Corriger l’expression inclut des recommandations toujours bonnes à prendre, comme la chasse aux répétitions (gardons en tête qu’une répétition peut toutefois former un procédé délibéré) ou encore la connaissance et la traque des tics de style. Mais la grande affaire, celle qui réclame le plus d’efforts, consiste à trouver, au-delà de ces précautions de base, comment s’exprimer au mieux au service d’un texte donné.
Corriger l’intrigue. La notion de style présuppose, un peu naïvement, que la personne qui écrit une histoire a déjà bien en tête l’histoire qu’elle veut raconter et n’a plus, ensuite, qu’à choisir les mots pour la raconter le mieux possible. Dans la pratique, le choix des événements à raconter et le choix des mots pour dire ces événements sont loin d’être toujours aussi nettement séparés au moment où l’on écrit le premier jet. C’est bien plutôt le contraire : tout se mélange ! Ce n’est pas nécessairement mauvais signe. L’écriture d’un texte de fiction, c’est-à-dire d’une oeuvre artistique, si modeste soit-elle, n’est pas la rédaction d’une dissertation, d’un mémoire, d’une thèse ou d’un mode d’emploi. Elle comprend une part irréductible de tâtonnements, d’hésitations, d’écarts, de fulgurances et de sérendipité. Mais corriger implique tout de même s’organiser davantage, pour dégrossir, affiner, peaufiner, harmoniser ensemble toutes les parties du texte. Là où le bât blesse, c’est qu’on peut très bien se rendre compte que certains éléments de l’intrigue ne conviennent finalement pas. Cela peut être le début qui est poussif, la fin qui est à refaire, une scène qu’il faudrait couper, raccourcir ou au contraire développer, un dialogue à fortifier ou à clarifier, mais aussi un personnage qui ne sert à rien ou dont le caractère n’est pas ce qu’il devrait être, etc. etc. etc. Les phrases précédentes vous ont-elles procuré une pointe d’inquiétude ? Voilà. Quels que soient les efforts qu’on peut consacrer au style sur des pages et des pages, si l’intrigue n’est pas bonne, on peut se retrouver à devoir jeter à la poubelle des paragraphes, des pages, des chapitres entiers, pour ne pas dire tout le manuscrit. Vous comprendrez mieux pourquoi les corrections sur l’intrigue sont toujours celles qui m’angoissent le plus.

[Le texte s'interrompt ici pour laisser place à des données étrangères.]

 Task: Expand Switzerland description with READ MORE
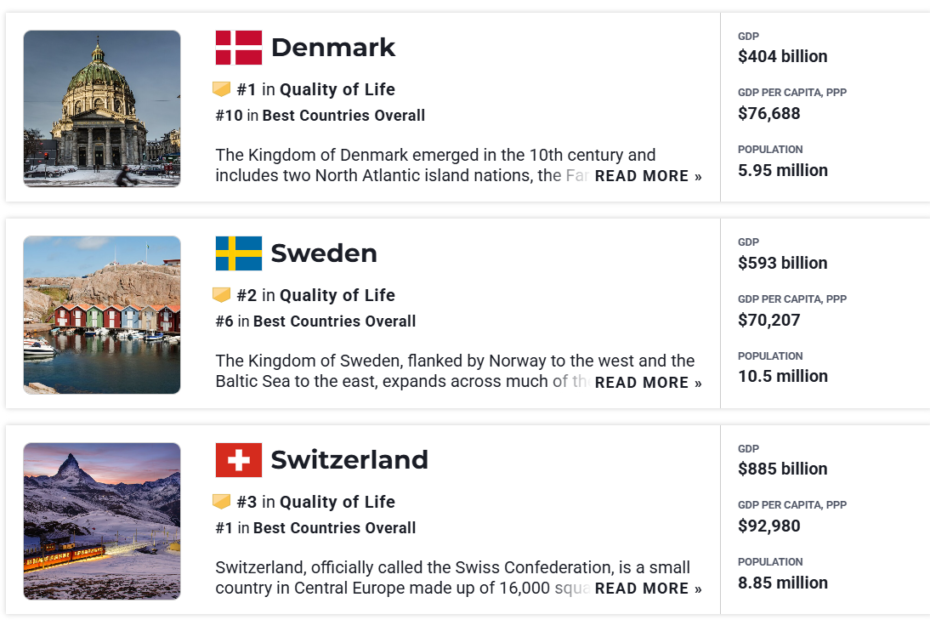pos(648,589)
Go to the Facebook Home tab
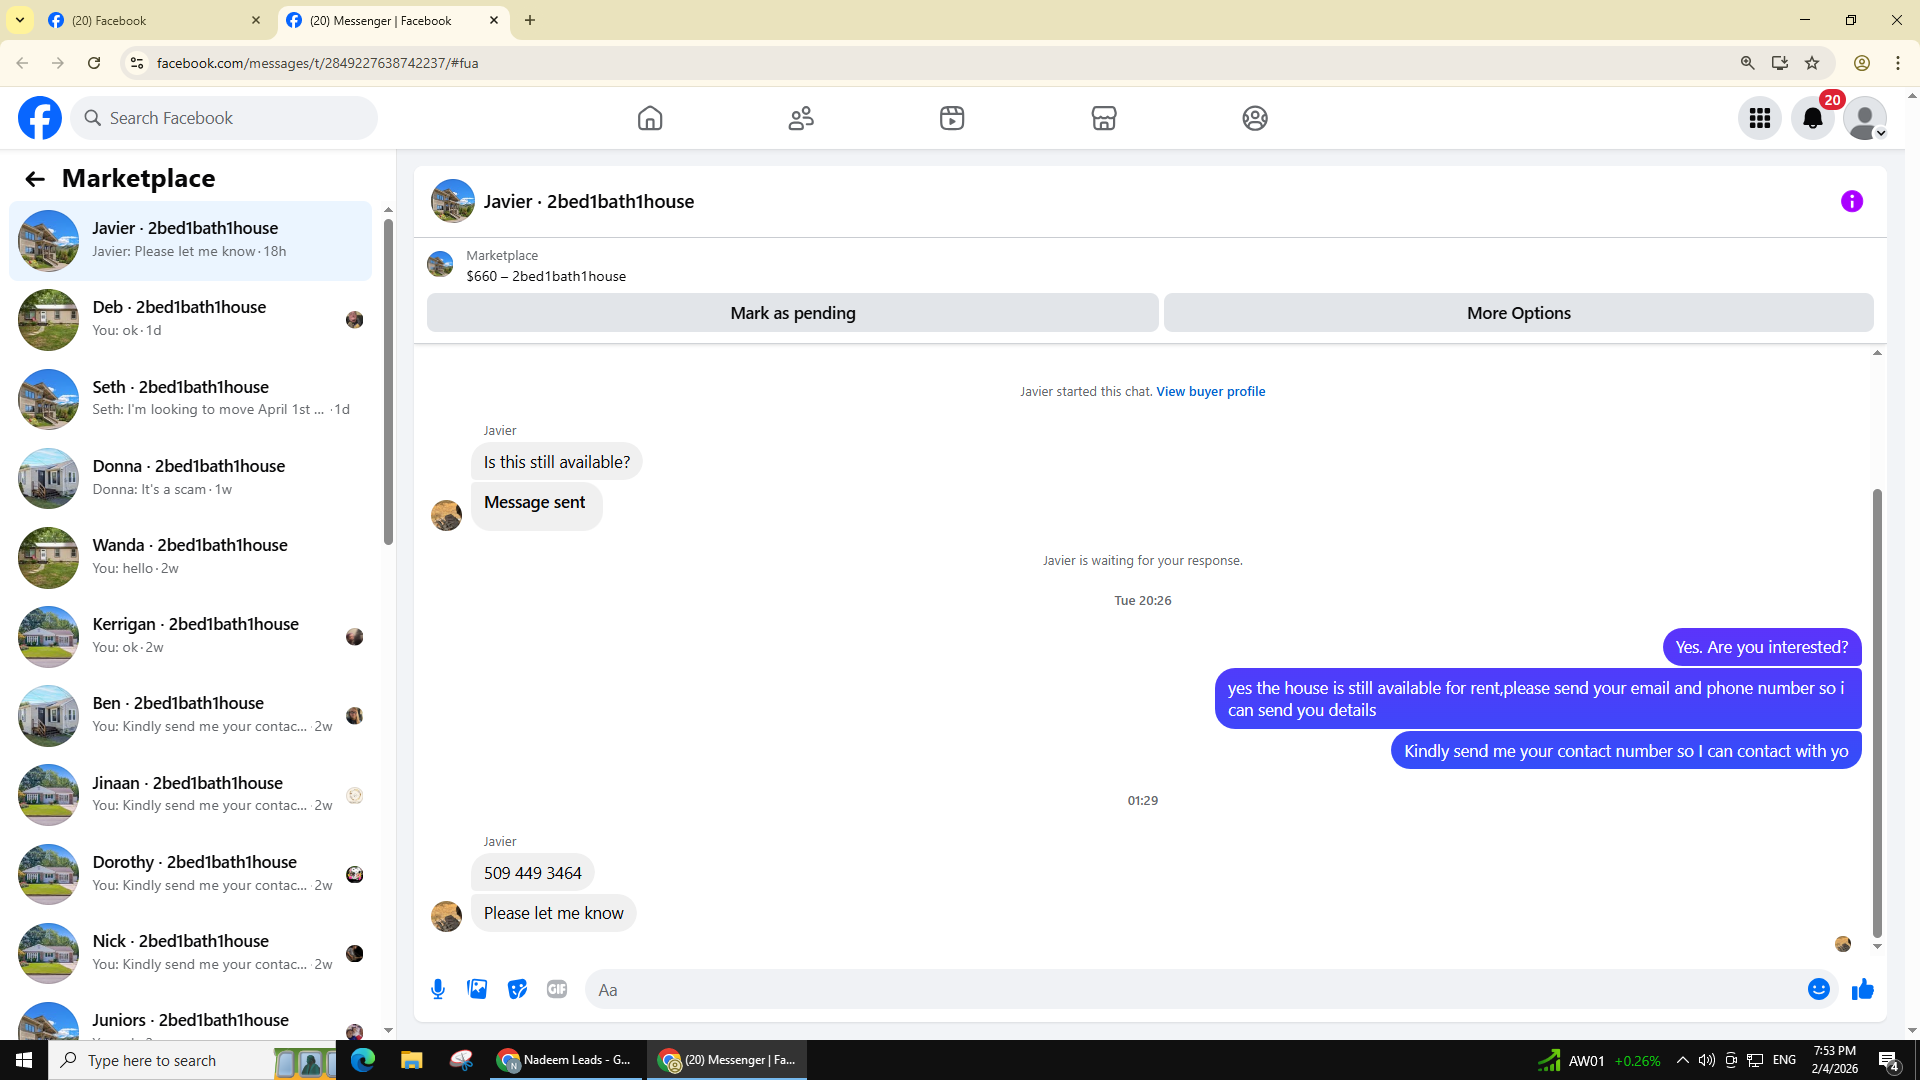The height and width of the screenshot is (1080, 1920). 650,118
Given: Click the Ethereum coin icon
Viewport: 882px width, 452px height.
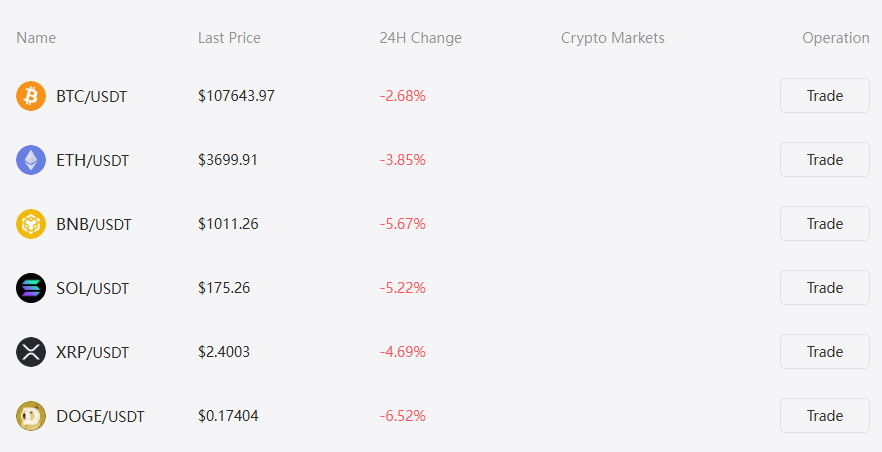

Parmi les corrections sur l’intrigue figurent les vérifications sur la vraisemblance, autre domaine pointilleux et périlleux. La vraisemblance est ce qui fait qu’une histoire pourra passer pour une suite d’événements vrais aux yeux du lectorat, alors même qu’elle sort tout droit de l’imagination de quelqu’un. On peut s’amuser à distinguer plusieurs domaines à l’intérieur de la vraisemblance, par exemple la vraisemblance de l’univers, autrement dit les lois de la physique, les coutumes habituelles d’une société donnée, etc. et la vraisemblance psychologique, c’est-à-dire les réactions des personnages en fonction de leur tempérament.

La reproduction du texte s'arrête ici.